With the popularity of SAS Grid Manager, this question often comes up: which clustered or shared file system should we use with the multiple nodes of the SAS Grid? This is a question that needs to be thought through very carefully because the amount of time and effort to fix an incorrect or poor performing clustered file system is very significant with today’s large data implementations of SAS.
The SAS Global Forum 2013 paper A Survey of Shared File Systems describes which characteristics determine whether the clustered file system is a good fit for your environment and how to choose the one that meets your needs.

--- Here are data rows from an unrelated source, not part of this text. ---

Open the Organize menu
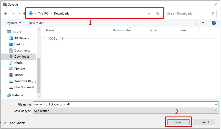The height and width of the screenshot is (129, 221). [13, 23]
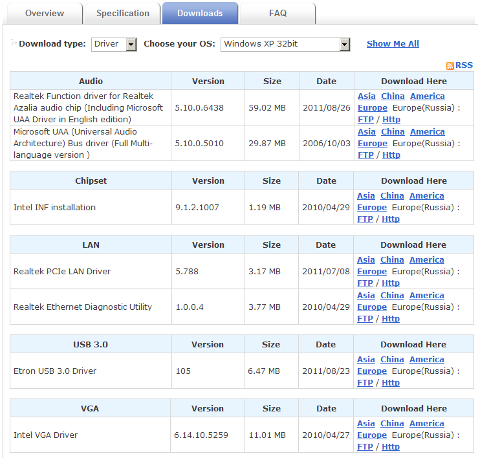Click Http link for Intel INF installation
This screenshot has height=458, width=478.
click(391, 219)
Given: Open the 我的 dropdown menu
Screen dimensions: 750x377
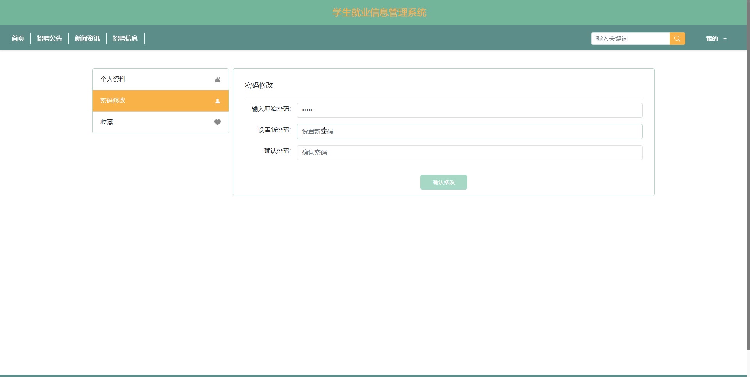Looking at the screenshot, I should click(x=712, y=39).
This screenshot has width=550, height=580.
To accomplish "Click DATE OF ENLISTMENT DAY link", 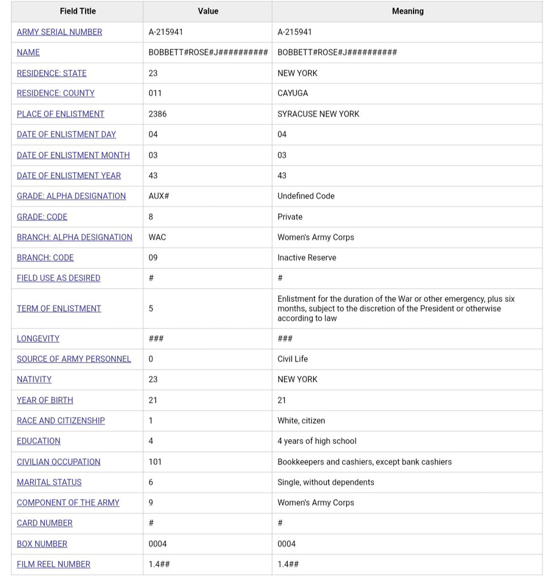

According to the authors, the important characteristics of clustered or shared file systems with respect to SAS performance include:
- whether the file system data is retained in memory in a local file cache
- its handling of file system metadata
- implications for the physical resources
This paper also covers the pros and cons of several clustered file systems that we have tested here at SAS. Please note that although the Veritas clustered file system (VxFS) is not discussed in the paper, this file system works very nicely with SAS Grid.
Please note the information regarding the common clustered file systems for Windows, as well as recent recommendations for the GFS2 file system from Red Hat. We have encountered some performance issues with these file systems.
There are other white papers listed in the SAS Usage Note: A list of papers useful for troubleshooting system performance problems that go into more details on how to configure clustered file systems like IBM’s GPFS. These papers are written based on the work we have done with IBM and several very large SAS customers. You may want to bookmark this page and check it occasionally for new content. Additional papers will be added as they become available.